Nalo Hopkinson is an award winning fantasy author, The Chaos her YA debut has received three starred reviews. I was very excited when I heard about this book back in December. With there being so few YA fantasy authors of color, when an established one decides to write one, its a reason to cheer.
NH: Thanks for the welcome! Now, I suck at synopsizing my own work.Easiest for people to read the publisher's blurb. Basically, my protagonist, Sojourner "Scotch Bonnet" Smith, is a 16 year-old Toronto girl. Her nickname comes from the Jamaican scotch bonnet pepper, one of the hottest peppers in existence. Scotch is biracial. Her parents transferred her from one high school to another because she was being slut-shamed by the girls in her previous school. She's just broken up with her boyfriend although she still cares for him. She's also begun seeing things that no-one else can see, and there's something chasing her.
Why is Scotch self conscious about not having a Caribbean accent?
NH: Scotch's mother is black middle-class American, and her father is white working-class Jamaican. She's proud of what she is. People who have eyes to see can tell that she is black (though not everyone has eyes to see!). So she feels as though she's representing for the maternal part of her heritage. But no-one can see her Jamaicanness, i.e. her father's side of her heritage. She thinks it would be more obvious if she had a Jamaican accent. She also thinks it'd be something clear and simple that she could claim. Everything about her is so hybridized that although she's not ashamed of it, she doesn't have any easy markers of authenticity. She feels the pressure of that.

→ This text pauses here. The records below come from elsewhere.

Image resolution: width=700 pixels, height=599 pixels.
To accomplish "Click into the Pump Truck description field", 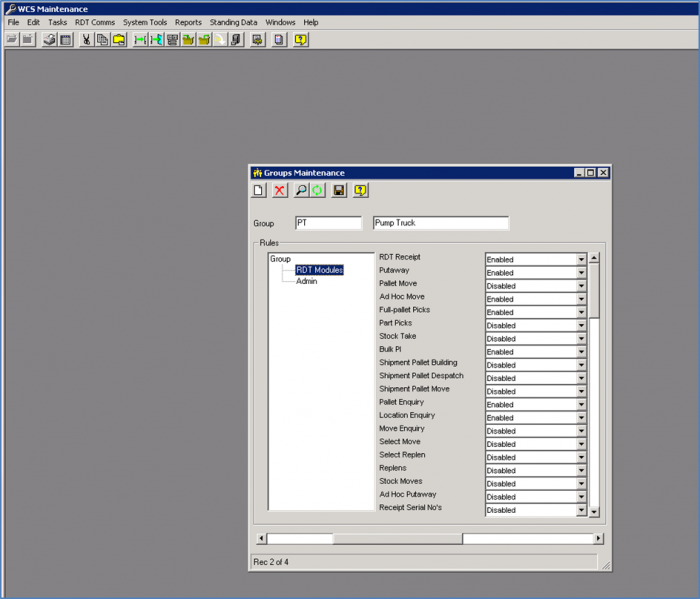I will coord(441,223).
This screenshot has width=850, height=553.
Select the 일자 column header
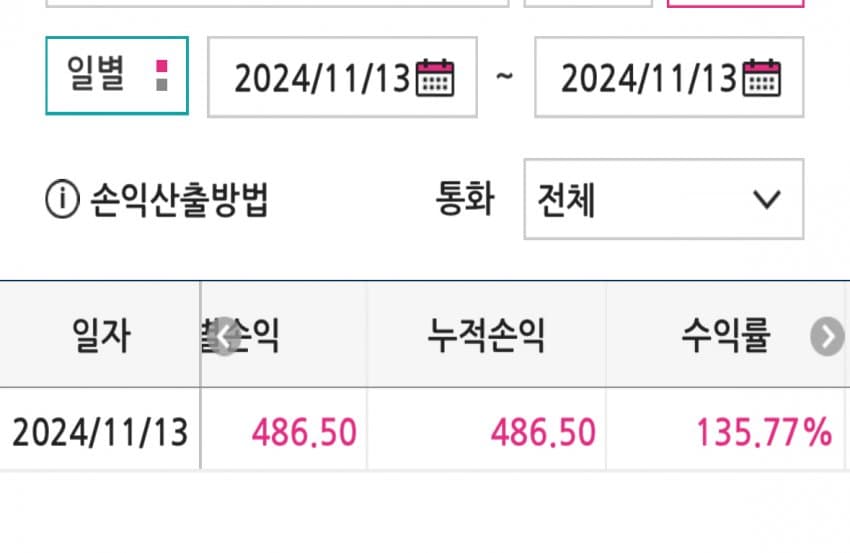click(101, 336)

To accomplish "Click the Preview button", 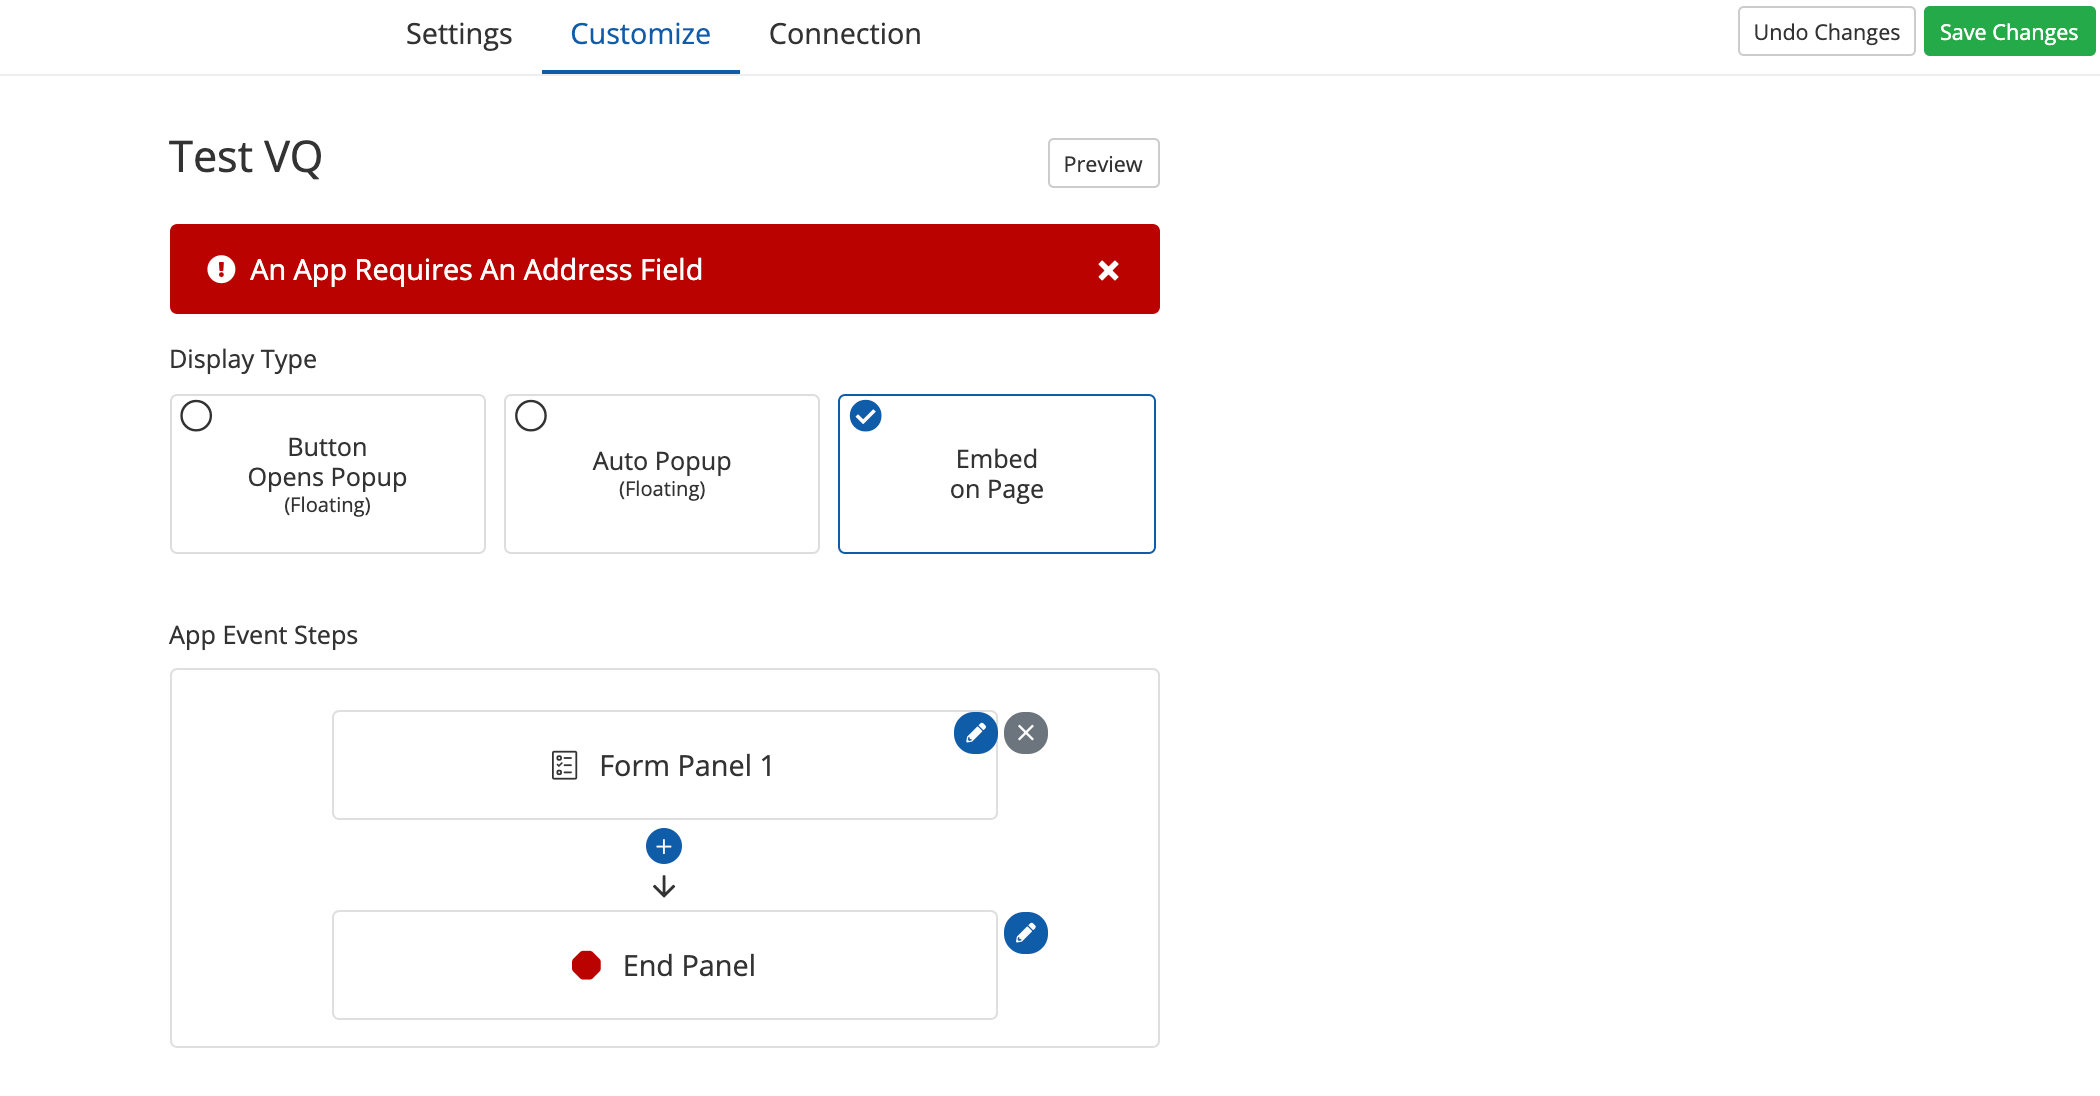I will 1103,163.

She doesn't have an easily definable identity, and that can make a person feel lost, like they don't belong anywhere, like they can't claim affiliation with any one group. Canada as a nation wrestles with what it means to be Canadian, so that comes into play a bit, too. It's most obvious in the scene in the bar where Scotch is scoffing at the MC who tries to seem more authentically black by talking in something like an American accent and by name-checking only black American musicians and musical stylings. It's a dilemma for many -- not all --young black Canadians as they try to self-define. On this continent, blackness is seen as synonymous with black Americanness. If they don't look and act like what people associate with American blackness, they get seen as weird, inauthentic.
After the Chaos everyone is changed in some way. What says more about a person, the transformation or whether or not they are accepting of it?
I think it depends on the transformation and on the person. The woman who's now sprouting roses even though she's allergic to them might not be so sanguine about her new biology. And Scotch's change --i.e. the appearance of the creature that's stalking her -- she could be hurt.
A rolling calf and Baba Yaga, are a part in the story. Caribbean and Russian folklore fusion was unexpected but works. Why did you decide to blend the two?
I'm glad that you think they work! I also invoked the firebird, the phoenix, the roc, the simurgh, the kappa, Anansi, Brer Rabbit, Tinkerbell, and Sasquatch. Others I just plain made up. People from the cultures all those mythologies are from live in Toronto, so it made sense to mix things up. Like Scotch's life, mine is also hybridized. It rarely makes sense for me to just pick one thing.